### TASK DETAILS
Consider the listing below. Extract exactly the lines from the line containing "The height and width of the screenshot is (896, 1369)." to the line containing "Undo the last stroke", both included.

### SUPPLIED RECORDS
──────────────────────────────

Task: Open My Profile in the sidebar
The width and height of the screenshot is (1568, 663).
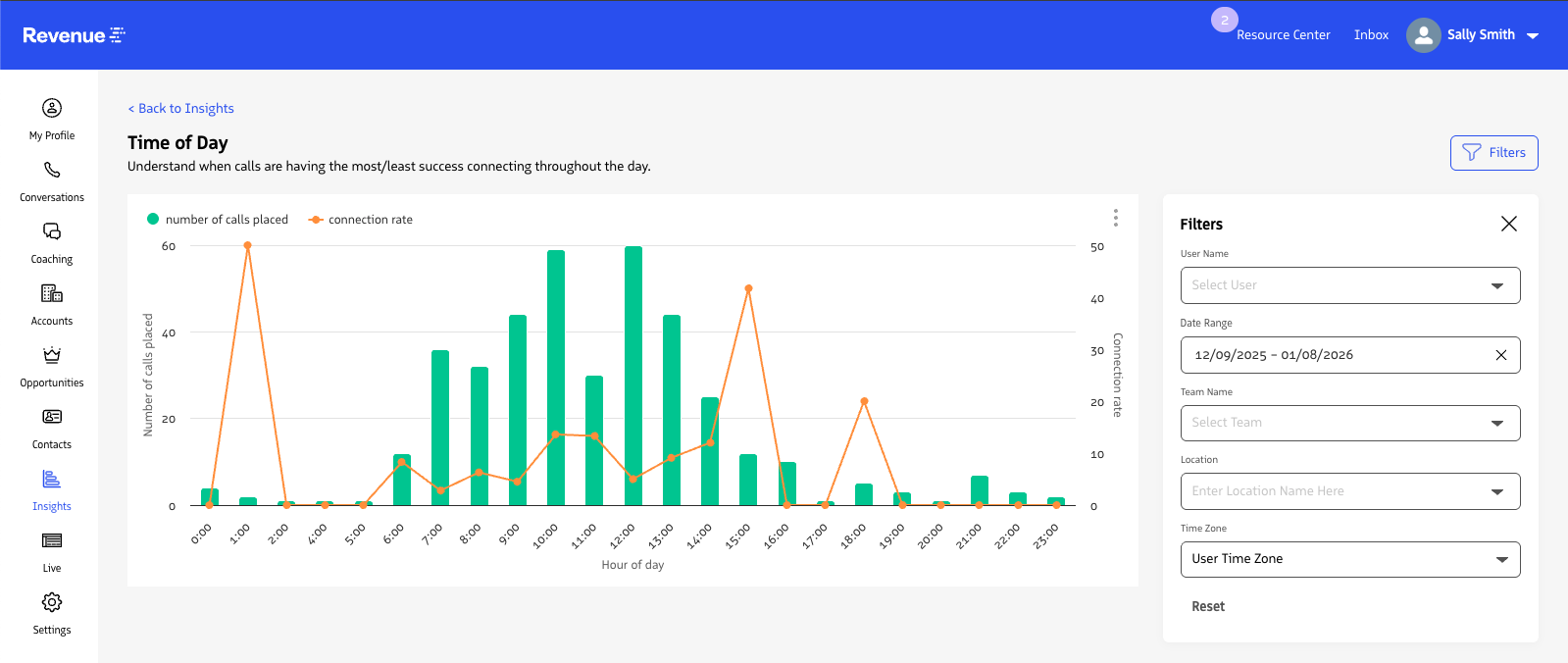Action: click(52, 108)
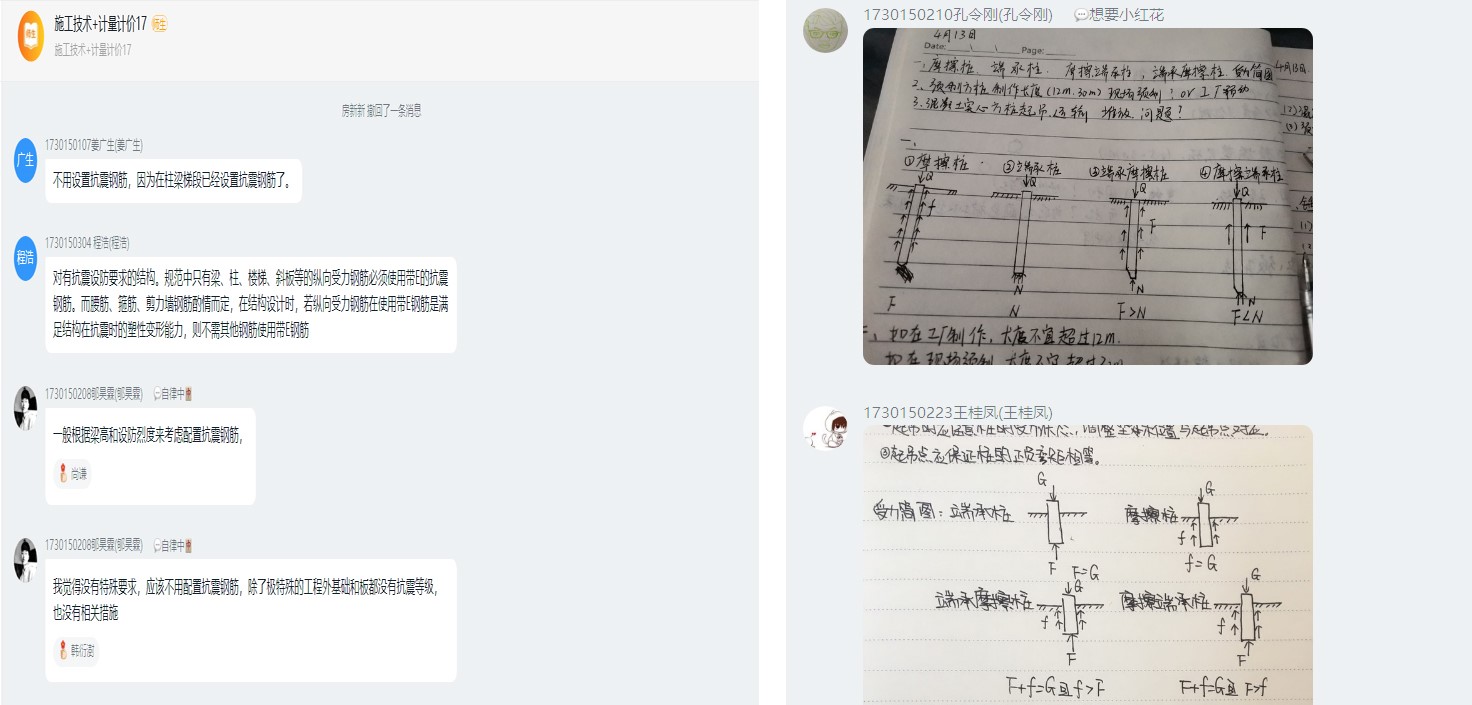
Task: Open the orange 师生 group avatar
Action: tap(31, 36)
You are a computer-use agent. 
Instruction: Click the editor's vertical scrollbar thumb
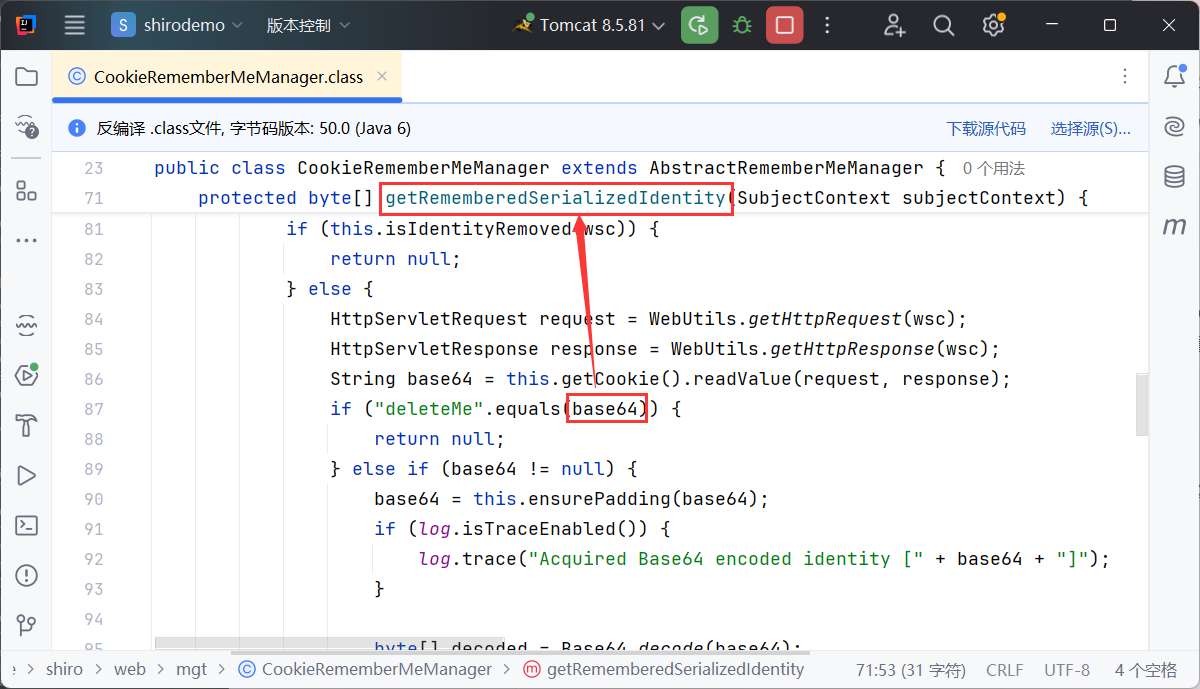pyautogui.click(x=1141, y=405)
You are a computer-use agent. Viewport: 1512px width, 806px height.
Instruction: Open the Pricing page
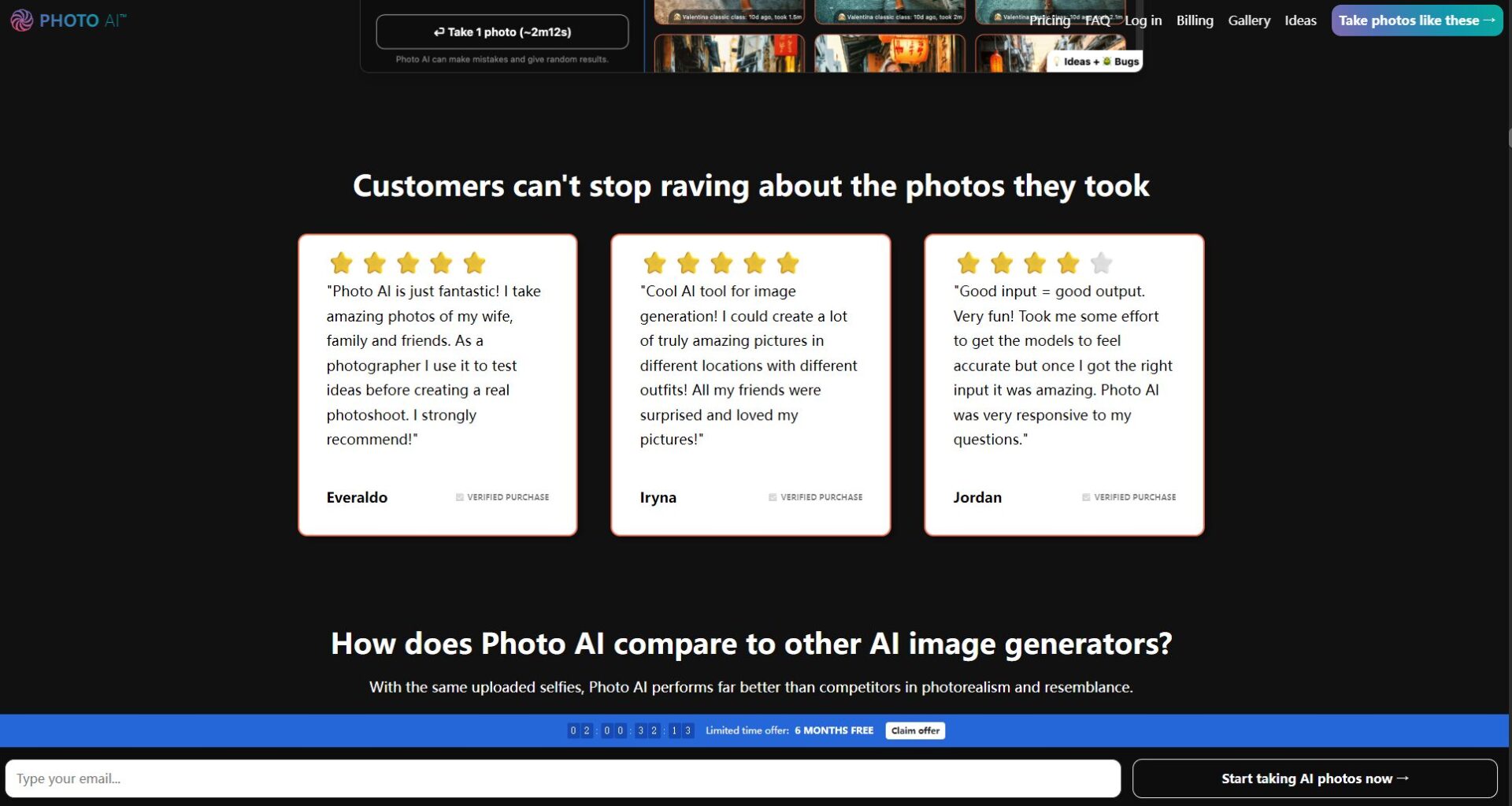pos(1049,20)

──────────────────────────────

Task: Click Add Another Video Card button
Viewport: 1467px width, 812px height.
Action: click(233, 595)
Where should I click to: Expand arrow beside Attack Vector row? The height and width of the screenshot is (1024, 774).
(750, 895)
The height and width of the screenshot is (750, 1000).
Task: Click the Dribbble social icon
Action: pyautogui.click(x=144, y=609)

──────────────────────────────

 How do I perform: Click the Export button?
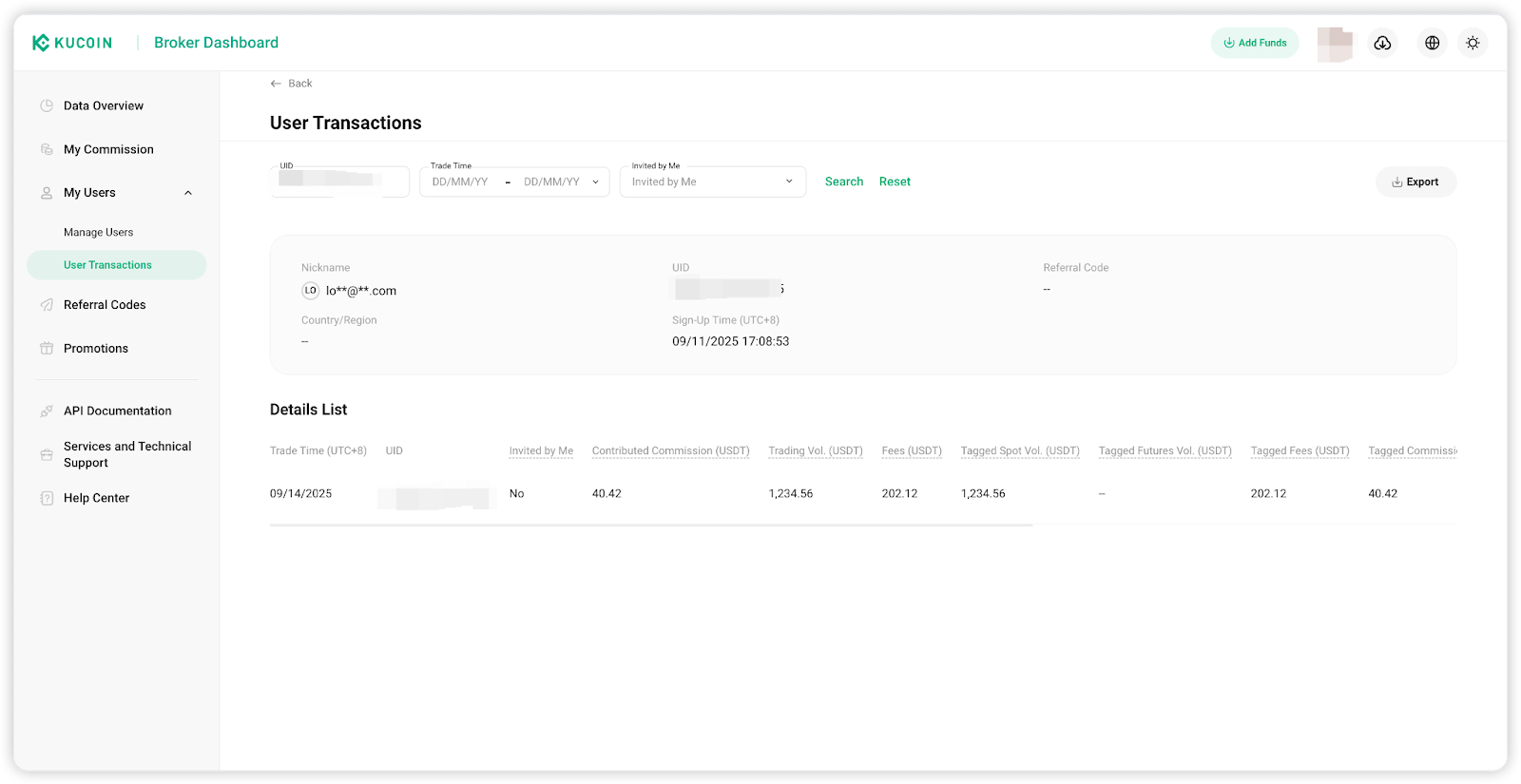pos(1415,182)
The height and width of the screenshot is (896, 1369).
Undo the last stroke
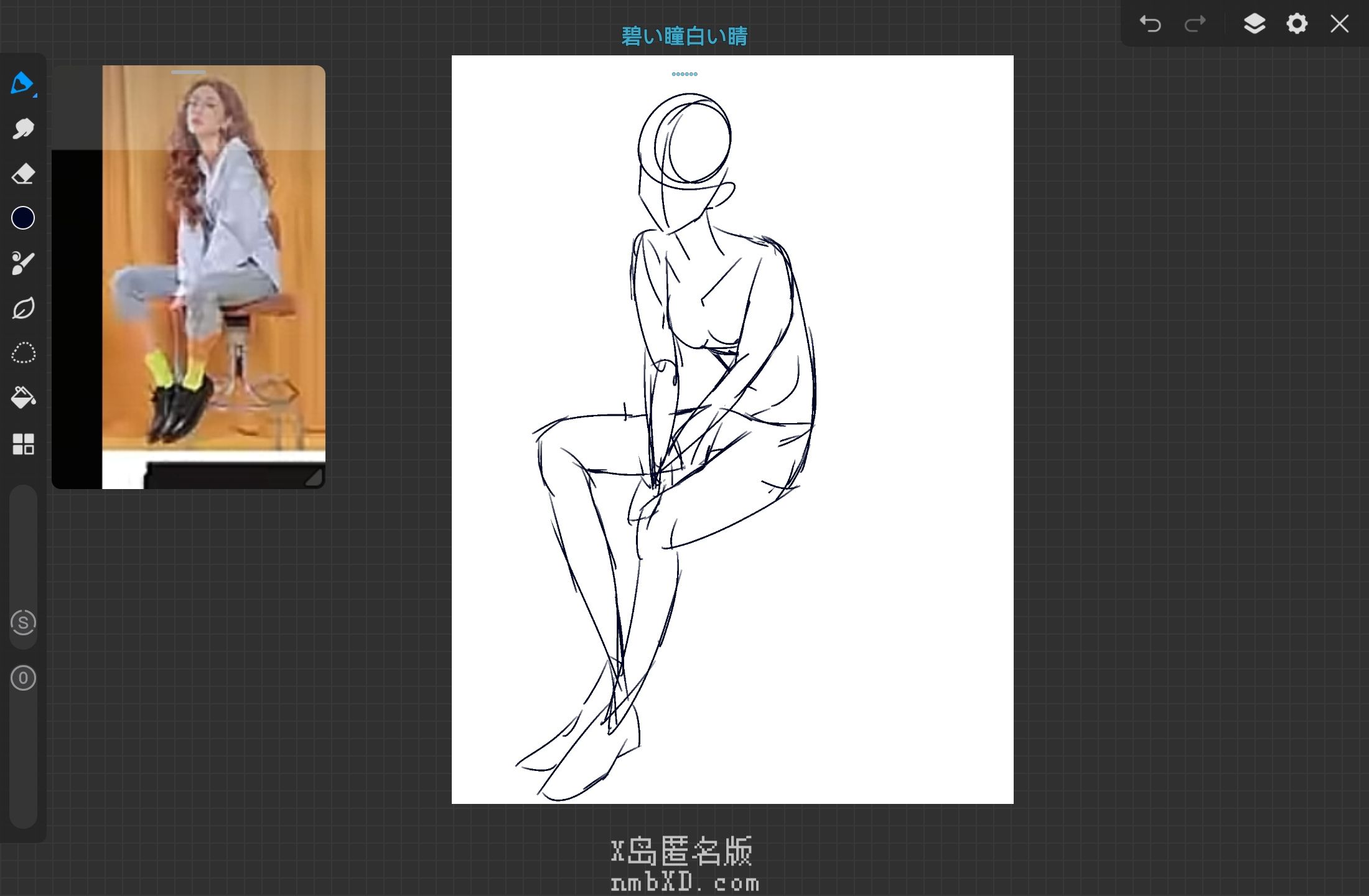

──────────────────────────────

### TASK ANSWER
The height and width of the screenshot is (896, 1369).
Undo the last stroke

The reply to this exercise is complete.